Data cleaning is crucial for performing data analysis and calculations and it is the first step in data preparation and formatting. Data cleaning means removing inconsistencies, errors, and unwanted formatting. Both Microsoft Excel’s Power Query and Google Sheets’ REGEX functions are powerful for advanced cleaning. Let us show you how to use Power Query and Google Sheets’ REGEX functions for advanced data cleaning while comparing them.
Excel’s Power Query
Power Query is a built-in Excel feature that provides a user-friendly interface for data transformation and data cleaning. It cleans and formats data without any complex formulas. Power Query imports data from various sources and offers robust data connectivity. It has flexible features to perform complex data-cleaning tasks.
Google Sheets’ REGEX functions
Google Sheets’ REGEX functions use regular expressions to find patterns within text data, making it ideal for parsing, formatting, or validating text entries.
- REGEXREPLACE: Replaces text matching a regular expression with specified text.
- =REGEXREPLACE(text, regular_expression, replacement)
- REGEXMATCH: Checks if a text string matches a specified regular expression.
- =REGEXMATCH(text, regular_expression)
- REGEXEXTRACT: Extracts matching substrings from text based on a regular expression.
- =REGEXEXTRACT(text, regular_expression)
These functions are useful for data cleaning, pattern recognition, and dynamic text manipulation.
Let’s consider a raw dataset containing wrong formatting, unwanted characters, errors, blank spaces, and so on. By using Excel’s Power Query and Google Sheets’ REGEX functions we will show you the advanced data cleaning while comparing each other.
Removing Unwanted Characters
Clean a dataset of phone numbers containing unwanted characters like parentheses, dashes, or spaces.
Power Query
- Select the data range.
- Go to the Data tab >> select From Table/Range.
- Power Query editor will pop up. Select the column. We selected the Phone Number column.
- Go to the Transform tab >> select Replace Values.
- Replace Values dialog box will pop up;
- In the Value to Find box: Enter unwanted characters ((, ), -, ) individually.
- In the Replace with box: Keep it empty or if you have a value to replace with you can insert that value.
- Click OK.
- Select Close & Load to bring the cleaned data back to Excel.
Google Sheets’ REGEXREPLACE Function
Let’s clean data along with formatting in Google Sheets by using the REGREPLACE function. Insert the following formula in cell G2.

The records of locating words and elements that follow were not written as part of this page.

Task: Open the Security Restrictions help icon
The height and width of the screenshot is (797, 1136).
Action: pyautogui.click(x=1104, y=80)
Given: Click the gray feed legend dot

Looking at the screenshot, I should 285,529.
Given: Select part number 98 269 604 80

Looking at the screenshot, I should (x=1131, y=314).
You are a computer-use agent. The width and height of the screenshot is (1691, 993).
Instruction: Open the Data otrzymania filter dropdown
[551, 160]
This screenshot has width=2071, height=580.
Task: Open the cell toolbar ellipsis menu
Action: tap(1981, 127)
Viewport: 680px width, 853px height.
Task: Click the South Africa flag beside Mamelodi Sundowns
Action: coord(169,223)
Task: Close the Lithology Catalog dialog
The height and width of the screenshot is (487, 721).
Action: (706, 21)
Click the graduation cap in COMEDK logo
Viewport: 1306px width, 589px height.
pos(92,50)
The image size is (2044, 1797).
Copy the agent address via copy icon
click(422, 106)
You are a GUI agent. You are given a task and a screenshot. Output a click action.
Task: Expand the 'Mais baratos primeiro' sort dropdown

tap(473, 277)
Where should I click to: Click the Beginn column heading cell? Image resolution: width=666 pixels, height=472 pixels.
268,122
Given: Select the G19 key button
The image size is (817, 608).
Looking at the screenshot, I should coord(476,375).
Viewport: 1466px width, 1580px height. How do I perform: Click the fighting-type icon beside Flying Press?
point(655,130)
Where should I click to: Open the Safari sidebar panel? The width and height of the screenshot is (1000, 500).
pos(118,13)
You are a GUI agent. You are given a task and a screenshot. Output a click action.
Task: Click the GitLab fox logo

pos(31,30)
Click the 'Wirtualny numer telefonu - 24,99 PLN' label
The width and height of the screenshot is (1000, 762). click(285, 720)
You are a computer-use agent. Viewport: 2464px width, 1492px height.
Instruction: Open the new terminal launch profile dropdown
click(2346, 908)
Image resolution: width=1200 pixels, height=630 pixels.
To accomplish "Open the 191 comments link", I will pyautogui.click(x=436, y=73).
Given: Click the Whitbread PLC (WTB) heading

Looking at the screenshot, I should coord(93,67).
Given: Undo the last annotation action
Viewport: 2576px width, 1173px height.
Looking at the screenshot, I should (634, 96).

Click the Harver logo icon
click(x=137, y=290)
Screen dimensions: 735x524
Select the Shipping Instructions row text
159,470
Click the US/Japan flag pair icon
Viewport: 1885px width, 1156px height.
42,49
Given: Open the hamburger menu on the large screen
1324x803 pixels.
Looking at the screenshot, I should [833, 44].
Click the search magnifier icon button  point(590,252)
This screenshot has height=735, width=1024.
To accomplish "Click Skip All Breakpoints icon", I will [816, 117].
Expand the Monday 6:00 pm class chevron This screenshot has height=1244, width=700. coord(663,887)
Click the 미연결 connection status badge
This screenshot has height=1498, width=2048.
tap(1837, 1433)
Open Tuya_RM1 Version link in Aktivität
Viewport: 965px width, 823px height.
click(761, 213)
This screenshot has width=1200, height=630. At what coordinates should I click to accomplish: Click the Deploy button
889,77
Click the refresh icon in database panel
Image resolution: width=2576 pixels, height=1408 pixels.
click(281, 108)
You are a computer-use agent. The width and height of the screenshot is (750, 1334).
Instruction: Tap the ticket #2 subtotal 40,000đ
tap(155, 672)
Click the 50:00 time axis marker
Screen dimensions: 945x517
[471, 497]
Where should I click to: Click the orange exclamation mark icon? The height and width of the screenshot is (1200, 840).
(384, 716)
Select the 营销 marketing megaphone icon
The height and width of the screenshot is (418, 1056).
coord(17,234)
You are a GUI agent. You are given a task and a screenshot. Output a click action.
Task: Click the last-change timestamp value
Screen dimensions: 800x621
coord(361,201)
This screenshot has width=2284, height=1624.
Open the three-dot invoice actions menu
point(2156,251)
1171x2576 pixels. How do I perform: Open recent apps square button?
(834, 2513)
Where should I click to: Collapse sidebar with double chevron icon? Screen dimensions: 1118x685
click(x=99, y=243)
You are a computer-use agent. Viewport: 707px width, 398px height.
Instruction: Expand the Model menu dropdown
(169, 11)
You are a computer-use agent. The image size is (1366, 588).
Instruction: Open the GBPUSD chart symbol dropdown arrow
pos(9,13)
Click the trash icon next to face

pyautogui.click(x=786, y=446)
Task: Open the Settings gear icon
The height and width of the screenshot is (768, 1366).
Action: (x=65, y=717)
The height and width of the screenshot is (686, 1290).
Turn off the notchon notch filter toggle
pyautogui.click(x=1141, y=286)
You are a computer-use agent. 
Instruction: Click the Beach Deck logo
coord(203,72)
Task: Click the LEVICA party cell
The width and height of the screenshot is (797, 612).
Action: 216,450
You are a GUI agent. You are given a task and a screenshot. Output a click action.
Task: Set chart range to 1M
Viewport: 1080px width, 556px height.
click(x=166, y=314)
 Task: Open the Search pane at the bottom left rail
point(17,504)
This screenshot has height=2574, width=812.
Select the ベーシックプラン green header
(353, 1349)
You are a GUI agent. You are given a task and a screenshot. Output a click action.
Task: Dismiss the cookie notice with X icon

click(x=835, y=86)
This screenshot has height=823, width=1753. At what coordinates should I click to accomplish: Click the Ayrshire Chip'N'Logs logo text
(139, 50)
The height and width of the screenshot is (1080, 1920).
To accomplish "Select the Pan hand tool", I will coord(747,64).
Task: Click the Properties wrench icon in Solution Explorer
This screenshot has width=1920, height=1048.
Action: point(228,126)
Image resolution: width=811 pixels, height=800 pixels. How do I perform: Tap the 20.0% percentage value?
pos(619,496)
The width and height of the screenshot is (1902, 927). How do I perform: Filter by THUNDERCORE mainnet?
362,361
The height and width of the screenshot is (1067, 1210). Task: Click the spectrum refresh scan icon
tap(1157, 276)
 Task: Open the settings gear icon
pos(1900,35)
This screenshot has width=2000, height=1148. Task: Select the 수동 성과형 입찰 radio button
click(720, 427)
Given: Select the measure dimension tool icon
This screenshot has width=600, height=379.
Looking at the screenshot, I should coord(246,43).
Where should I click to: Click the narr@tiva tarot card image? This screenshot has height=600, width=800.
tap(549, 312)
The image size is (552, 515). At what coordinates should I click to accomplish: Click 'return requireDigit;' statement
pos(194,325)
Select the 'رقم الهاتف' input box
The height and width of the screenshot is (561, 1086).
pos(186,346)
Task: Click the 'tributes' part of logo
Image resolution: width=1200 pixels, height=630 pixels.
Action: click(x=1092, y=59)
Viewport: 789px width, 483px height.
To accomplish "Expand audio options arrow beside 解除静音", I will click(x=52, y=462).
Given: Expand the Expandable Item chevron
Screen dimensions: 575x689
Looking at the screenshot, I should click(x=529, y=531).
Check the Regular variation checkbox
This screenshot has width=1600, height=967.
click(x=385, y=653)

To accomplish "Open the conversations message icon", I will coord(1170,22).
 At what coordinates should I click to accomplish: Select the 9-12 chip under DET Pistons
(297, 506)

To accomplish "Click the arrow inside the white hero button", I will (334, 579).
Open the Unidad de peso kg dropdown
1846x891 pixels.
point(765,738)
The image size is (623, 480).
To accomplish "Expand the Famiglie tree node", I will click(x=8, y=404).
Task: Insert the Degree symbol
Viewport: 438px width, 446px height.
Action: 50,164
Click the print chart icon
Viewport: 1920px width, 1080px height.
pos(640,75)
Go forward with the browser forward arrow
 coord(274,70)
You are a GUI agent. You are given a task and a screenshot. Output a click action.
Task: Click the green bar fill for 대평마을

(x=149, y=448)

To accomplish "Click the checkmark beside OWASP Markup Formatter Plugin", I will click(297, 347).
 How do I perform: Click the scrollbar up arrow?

=ARRAYFORMULA(IF(LEN(REGEXREPLACE(D2:D6, "[^0-9]", ""))=10, "(" & MID(REGEXREPLACE(D2:D6, "[^0-9]", ""), 1, 3) & ") " & MID(REGEXREPLACE(D2:D6, "[^0-9]", ""), 4, 3) & "-" & MID(REGEXREPLACE(D2:D6, "[^0-9]", ""), 7, 4), "Invalid"))
This formula will remove all non-numeric characters. Then, it will check if the cleaned number has exactly 10 digits. If it’s valid, format it as (XXX) XXX-XXXX; otherwise, it returns “Invalid”.
Google Sheets’ REGREPLACE Function
You can use the following formula to clean unnecessary special characters.
Formula:
=REGEXREPLACE(D2, "[^a-zA-Z0-9]", "")
This [^a-zA-Z0-9] pattern removes any character that isn’t a letter or digit.
If you are familiar with regular expressions, you can use the REGREPLACE function, it removes any characters except letters or digits within a single formula.
Standardizing Text Case
The dataset may contain mixed text; you can convert all text entries to lowercase or title case.
Power Query
Open Power Query by selecting the data range and navigating to the Data tab >> select From Table/Range.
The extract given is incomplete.